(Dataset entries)
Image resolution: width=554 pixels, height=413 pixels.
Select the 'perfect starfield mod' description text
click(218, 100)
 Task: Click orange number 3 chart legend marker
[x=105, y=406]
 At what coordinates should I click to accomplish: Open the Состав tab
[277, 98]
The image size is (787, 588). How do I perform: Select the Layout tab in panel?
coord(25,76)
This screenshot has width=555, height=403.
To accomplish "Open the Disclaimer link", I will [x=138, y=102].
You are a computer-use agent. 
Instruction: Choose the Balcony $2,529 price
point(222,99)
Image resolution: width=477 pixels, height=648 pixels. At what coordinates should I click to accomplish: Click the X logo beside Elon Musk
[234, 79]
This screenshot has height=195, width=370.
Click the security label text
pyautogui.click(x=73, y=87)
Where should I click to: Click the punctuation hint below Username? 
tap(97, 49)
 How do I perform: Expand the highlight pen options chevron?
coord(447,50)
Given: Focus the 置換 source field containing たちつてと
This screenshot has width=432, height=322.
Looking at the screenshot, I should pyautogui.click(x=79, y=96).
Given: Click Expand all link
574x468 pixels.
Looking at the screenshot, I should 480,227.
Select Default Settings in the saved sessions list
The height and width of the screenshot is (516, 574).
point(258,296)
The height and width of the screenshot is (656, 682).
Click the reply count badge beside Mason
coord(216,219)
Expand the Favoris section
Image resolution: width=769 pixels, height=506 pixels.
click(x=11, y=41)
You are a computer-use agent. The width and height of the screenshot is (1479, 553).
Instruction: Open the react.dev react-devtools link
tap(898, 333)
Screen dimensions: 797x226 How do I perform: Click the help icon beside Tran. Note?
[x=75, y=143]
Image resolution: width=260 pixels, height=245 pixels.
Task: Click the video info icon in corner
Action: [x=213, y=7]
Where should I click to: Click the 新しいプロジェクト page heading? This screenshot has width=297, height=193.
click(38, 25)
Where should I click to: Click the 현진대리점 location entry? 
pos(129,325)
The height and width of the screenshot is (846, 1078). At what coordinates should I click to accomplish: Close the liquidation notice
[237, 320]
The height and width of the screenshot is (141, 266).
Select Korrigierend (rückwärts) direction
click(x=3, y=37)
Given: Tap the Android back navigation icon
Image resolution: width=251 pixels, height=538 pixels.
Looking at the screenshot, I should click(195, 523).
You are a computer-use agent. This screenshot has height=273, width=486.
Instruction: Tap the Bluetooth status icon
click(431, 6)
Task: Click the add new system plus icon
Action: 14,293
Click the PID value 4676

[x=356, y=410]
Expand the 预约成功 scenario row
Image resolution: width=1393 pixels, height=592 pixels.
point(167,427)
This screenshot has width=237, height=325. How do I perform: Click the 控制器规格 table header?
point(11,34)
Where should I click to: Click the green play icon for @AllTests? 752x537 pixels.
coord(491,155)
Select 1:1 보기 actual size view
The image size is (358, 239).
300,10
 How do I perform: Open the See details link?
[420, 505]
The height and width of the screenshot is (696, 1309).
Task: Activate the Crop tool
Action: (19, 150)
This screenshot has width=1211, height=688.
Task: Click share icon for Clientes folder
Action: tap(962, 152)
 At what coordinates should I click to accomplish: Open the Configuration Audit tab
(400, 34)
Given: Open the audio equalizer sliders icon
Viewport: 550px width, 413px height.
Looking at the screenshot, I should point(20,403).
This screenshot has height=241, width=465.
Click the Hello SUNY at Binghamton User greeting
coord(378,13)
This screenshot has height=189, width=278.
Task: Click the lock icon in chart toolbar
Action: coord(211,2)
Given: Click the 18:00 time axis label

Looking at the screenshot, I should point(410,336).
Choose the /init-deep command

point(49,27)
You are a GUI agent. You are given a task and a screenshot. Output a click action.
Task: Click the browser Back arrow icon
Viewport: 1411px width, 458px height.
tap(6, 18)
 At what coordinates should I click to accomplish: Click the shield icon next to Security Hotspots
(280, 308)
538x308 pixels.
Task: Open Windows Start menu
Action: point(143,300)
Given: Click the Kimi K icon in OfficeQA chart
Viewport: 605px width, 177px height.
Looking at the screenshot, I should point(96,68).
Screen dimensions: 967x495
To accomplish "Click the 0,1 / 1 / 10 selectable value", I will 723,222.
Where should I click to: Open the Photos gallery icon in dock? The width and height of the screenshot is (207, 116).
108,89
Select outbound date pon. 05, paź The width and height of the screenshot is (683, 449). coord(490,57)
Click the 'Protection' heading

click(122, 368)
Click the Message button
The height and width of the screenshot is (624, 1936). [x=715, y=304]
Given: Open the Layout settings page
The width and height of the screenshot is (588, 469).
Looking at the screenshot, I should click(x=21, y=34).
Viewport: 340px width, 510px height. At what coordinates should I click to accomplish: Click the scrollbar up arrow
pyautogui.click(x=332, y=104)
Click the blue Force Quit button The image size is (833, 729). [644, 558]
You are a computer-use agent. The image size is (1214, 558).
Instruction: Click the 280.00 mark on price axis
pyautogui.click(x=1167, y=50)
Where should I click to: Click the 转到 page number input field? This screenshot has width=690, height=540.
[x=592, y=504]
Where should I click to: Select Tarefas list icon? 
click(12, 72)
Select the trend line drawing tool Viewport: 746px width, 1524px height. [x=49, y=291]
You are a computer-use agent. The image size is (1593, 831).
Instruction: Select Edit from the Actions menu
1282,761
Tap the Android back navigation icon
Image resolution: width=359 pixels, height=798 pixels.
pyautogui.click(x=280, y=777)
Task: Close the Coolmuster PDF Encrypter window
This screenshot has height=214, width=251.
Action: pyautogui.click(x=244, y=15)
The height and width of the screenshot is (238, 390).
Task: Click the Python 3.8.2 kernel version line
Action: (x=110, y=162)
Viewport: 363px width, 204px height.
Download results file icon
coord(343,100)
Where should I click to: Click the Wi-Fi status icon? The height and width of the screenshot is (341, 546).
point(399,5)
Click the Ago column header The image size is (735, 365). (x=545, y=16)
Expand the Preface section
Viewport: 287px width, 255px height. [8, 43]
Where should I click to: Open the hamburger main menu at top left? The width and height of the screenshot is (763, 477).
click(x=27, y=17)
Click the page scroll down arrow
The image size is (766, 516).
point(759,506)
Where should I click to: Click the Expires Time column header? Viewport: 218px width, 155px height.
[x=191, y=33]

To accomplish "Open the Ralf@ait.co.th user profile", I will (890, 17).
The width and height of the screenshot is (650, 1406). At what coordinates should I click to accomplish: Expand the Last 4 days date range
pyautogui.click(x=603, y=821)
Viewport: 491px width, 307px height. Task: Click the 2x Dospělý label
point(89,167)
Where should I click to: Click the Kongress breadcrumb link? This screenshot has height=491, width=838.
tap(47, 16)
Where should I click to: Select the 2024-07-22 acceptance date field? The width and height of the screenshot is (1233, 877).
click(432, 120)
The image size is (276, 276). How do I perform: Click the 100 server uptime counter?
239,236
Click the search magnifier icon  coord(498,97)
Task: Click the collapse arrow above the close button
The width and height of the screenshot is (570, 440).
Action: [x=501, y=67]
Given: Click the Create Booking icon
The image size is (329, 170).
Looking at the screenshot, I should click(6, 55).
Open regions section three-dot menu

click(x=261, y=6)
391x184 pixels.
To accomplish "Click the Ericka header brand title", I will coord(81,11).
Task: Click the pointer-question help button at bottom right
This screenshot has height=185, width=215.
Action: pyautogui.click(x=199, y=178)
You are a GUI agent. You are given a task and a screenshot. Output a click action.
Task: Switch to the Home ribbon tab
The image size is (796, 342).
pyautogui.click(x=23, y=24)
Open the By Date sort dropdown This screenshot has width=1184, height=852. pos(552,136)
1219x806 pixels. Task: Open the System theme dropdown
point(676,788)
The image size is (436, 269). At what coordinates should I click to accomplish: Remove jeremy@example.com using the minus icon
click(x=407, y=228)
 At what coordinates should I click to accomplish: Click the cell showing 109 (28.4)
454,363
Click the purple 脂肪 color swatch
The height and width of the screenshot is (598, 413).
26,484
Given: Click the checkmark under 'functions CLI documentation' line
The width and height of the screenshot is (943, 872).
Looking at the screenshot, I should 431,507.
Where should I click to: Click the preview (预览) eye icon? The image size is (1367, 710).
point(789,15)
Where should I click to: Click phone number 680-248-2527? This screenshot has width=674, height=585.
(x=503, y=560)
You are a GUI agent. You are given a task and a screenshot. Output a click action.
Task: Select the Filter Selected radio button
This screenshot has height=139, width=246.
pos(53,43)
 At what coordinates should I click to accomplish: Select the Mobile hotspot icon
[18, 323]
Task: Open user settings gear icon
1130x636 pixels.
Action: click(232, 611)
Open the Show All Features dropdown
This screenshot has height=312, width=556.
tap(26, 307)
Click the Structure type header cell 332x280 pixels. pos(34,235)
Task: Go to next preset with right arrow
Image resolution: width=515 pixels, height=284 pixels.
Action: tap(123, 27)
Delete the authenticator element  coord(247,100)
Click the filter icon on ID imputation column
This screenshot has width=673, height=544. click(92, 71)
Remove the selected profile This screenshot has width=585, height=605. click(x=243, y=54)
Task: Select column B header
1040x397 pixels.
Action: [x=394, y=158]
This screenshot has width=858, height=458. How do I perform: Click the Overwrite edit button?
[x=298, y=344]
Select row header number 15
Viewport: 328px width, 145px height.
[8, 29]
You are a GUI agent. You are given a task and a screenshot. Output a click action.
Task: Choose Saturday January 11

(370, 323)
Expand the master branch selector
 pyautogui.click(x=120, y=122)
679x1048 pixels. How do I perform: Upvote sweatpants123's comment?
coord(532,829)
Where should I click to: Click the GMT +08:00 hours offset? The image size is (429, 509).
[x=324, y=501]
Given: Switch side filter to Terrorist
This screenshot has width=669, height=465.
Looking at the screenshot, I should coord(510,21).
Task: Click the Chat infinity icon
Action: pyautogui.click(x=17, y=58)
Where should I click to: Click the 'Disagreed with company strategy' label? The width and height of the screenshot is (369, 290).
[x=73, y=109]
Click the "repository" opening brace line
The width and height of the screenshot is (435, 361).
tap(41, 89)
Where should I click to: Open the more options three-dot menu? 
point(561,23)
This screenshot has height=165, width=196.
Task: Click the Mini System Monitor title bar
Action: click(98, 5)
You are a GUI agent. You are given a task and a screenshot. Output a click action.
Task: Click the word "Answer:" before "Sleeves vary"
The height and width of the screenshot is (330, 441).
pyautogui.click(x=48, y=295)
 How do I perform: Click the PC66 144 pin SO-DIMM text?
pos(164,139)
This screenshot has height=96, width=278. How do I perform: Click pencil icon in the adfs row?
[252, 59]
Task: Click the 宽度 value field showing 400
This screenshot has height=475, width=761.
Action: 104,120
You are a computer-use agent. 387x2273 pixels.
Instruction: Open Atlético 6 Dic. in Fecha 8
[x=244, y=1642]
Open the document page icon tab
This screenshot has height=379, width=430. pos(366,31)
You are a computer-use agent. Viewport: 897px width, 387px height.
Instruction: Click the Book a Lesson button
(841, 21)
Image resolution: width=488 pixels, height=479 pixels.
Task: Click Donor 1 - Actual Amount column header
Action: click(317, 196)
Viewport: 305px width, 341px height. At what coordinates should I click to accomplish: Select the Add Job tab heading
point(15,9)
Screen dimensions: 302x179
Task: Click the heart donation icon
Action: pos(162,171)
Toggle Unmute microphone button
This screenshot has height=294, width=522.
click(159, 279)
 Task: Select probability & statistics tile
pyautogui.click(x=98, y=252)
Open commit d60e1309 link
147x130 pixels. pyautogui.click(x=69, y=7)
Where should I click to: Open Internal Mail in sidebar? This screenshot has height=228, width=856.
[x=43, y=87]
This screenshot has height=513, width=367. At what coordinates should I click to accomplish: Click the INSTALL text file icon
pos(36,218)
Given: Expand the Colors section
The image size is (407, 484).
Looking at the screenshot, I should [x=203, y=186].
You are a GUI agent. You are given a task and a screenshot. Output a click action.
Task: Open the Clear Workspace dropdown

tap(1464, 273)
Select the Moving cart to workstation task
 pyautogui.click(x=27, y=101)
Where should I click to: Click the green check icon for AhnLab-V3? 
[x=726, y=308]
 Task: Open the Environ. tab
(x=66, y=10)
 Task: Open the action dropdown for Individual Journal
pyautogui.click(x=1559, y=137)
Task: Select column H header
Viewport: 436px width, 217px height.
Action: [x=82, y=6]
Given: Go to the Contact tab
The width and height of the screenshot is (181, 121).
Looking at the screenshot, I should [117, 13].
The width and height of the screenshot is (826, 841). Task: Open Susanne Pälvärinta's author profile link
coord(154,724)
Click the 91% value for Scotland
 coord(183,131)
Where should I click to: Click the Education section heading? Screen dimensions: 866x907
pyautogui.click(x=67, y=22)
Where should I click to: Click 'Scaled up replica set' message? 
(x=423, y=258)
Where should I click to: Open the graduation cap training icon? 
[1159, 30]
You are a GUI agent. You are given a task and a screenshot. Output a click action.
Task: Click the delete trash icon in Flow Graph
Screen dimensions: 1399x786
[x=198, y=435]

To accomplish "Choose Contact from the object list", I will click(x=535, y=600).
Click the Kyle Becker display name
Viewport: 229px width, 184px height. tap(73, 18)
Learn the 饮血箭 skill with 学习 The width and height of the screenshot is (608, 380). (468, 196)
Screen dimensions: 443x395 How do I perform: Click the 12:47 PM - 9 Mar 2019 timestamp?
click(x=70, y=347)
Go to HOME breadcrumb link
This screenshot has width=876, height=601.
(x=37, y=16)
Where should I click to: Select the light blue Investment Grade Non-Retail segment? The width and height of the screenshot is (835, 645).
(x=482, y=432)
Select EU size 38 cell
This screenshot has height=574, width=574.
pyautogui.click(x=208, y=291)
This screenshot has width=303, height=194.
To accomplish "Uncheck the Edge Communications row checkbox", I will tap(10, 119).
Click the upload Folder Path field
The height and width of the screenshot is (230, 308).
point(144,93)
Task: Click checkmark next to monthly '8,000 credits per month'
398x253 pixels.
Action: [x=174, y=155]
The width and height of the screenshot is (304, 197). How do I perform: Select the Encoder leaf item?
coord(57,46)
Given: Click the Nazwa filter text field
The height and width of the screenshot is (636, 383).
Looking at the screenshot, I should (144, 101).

REQUIRED WORK
Check each line above for the word "checkmark" and give the number of lines that have it, nothing else.

EXERCISE RESULT
2